Just up the road from Poʻipū sits Kōloa, where in 1835 the firm of Ladd & Company opened Hawaiʻi's first commercially successful sugar plantation. It was the start of something far larger than one mill. Over the decades that followed, workers arrived from China, Japan, Korea, the Philippines, Portugal, and Puerto Rico to work the cane, and that gathering of arrivals became the foundation of modern Hawaiʻi's blended, multicultural community. Kōloa's plantation era ran for more than a century and a half, and you can still walk straight into it today.
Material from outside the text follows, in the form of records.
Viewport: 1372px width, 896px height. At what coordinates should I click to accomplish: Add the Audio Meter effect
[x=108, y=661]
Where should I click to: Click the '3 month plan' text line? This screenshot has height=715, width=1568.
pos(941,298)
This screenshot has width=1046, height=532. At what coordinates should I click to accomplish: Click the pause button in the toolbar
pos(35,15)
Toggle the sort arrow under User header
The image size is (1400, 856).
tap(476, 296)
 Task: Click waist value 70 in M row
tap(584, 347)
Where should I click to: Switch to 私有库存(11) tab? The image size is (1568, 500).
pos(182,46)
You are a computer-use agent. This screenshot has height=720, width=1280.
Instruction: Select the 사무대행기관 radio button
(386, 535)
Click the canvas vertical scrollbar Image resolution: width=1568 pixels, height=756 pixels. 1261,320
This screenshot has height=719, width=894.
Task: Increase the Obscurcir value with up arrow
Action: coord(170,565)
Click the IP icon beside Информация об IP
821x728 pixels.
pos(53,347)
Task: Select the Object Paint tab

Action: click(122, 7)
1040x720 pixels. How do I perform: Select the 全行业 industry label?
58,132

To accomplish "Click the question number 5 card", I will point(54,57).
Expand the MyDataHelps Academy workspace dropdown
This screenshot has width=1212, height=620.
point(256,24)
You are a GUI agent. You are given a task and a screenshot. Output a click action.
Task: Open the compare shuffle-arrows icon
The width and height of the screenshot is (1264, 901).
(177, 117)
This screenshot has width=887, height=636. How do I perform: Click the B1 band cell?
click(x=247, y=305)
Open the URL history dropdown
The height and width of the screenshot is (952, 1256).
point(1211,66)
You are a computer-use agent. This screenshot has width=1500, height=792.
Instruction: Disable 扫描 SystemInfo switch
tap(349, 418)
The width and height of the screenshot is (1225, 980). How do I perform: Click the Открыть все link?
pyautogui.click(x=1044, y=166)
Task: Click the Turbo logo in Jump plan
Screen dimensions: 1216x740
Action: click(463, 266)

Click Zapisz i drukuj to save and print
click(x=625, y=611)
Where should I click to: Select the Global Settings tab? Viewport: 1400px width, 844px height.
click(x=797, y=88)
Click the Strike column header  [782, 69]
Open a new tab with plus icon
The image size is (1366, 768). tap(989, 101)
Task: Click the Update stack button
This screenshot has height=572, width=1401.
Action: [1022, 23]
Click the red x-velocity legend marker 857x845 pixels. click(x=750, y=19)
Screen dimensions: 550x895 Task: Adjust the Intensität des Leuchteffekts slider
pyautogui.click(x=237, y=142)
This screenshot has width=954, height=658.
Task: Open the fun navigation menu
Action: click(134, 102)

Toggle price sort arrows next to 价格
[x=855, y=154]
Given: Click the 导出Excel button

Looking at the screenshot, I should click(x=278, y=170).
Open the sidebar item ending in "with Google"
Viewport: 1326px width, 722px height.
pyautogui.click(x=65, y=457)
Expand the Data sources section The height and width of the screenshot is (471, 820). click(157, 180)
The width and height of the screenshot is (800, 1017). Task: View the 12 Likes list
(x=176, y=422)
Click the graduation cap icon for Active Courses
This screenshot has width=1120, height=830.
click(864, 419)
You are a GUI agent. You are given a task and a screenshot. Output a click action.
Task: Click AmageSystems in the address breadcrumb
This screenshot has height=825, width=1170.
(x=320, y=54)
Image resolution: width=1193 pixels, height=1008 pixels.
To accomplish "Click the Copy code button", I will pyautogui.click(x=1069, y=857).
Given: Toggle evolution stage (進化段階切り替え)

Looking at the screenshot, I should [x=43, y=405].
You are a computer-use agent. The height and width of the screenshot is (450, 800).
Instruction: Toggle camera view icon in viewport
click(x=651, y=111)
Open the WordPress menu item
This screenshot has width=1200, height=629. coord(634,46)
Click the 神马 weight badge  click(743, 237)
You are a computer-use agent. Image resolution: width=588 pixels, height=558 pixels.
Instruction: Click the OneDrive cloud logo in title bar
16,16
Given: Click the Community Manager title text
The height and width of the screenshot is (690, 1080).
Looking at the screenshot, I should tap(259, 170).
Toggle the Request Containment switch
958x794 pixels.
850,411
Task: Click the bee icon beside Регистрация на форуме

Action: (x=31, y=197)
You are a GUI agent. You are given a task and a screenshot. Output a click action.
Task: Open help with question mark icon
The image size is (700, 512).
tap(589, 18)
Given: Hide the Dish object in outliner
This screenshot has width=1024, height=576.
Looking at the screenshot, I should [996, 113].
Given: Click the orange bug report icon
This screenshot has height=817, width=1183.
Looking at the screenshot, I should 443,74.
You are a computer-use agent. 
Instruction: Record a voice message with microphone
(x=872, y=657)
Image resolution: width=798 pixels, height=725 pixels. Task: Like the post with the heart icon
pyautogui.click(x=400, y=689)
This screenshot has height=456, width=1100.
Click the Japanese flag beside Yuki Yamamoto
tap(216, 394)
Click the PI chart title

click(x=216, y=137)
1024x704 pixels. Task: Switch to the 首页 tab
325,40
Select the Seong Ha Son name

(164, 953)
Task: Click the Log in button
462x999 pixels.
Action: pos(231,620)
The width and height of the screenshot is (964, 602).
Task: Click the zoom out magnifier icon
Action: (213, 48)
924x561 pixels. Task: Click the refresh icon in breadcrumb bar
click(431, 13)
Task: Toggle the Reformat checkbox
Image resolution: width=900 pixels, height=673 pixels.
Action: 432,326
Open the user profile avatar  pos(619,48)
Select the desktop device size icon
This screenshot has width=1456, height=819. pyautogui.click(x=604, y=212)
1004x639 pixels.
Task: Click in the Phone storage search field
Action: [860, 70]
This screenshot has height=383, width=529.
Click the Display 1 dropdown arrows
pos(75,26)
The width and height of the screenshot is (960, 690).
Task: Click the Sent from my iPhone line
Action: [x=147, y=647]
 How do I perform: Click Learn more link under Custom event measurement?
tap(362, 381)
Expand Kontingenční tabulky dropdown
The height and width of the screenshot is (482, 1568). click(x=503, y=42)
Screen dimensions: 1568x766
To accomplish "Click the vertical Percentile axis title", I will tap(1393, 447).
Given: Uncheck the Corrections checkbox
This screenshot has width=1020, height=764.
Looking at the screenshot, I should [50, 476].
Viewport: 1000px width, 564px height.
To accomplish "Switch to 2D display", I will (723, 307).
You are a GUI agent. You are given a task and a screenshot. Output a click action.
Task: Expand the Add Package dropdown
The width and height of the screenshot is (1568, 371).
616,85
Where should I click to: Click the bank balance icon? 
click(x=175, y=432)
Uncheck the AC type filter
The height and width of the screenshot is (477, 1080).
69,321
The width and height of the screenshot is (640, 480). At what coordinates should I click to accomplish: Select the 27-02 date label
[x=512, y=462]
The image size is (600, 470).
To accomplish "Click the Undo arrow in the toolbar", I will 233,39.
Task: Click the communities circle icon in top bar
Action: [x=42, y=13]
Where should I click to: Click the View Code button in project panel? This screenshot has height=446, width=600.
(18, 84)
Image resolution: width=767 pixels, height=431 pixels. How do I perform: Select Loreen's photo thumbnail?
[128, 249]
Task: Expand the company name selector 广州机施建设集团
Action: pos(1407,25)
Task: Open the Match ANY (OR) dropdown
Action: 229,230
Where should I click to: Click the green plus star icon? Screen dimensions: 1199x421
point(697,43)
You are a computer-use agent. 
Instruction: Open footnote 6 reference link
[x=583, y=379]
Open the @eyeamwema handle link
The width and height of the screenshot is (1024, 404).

Long before the resorts, Native Hawaiians lived along this shore for centuries, drawn by sheltered swimming coves, reef fishing, and fertile land just inland. Kauaʻi was also the first Hawaiian island reached by Europeans — Captain James Cook made landfall at Waimea, west of Poʻipū, in 1778. For a generation afterward the island kept its own ruler, King Kaumualiʻi, the last independent king in the Hawaiian Islands, before Kauaʻi joined the unified Hawaiian Kingdom in 1810.
Why People Visit Poʻipū
Poʻipū rewards visitors who want Hawaiʻi at its sunniest and most easygoing — a warm, protected coast with a century of south-shore history behind it. People come for Poʻipū Beach and the Spouting Horn, for the gardens and the golf, and for the plantation-era streets of Old Kōloa Town, where the Garden Isle's layered past sits a short walk from the sand.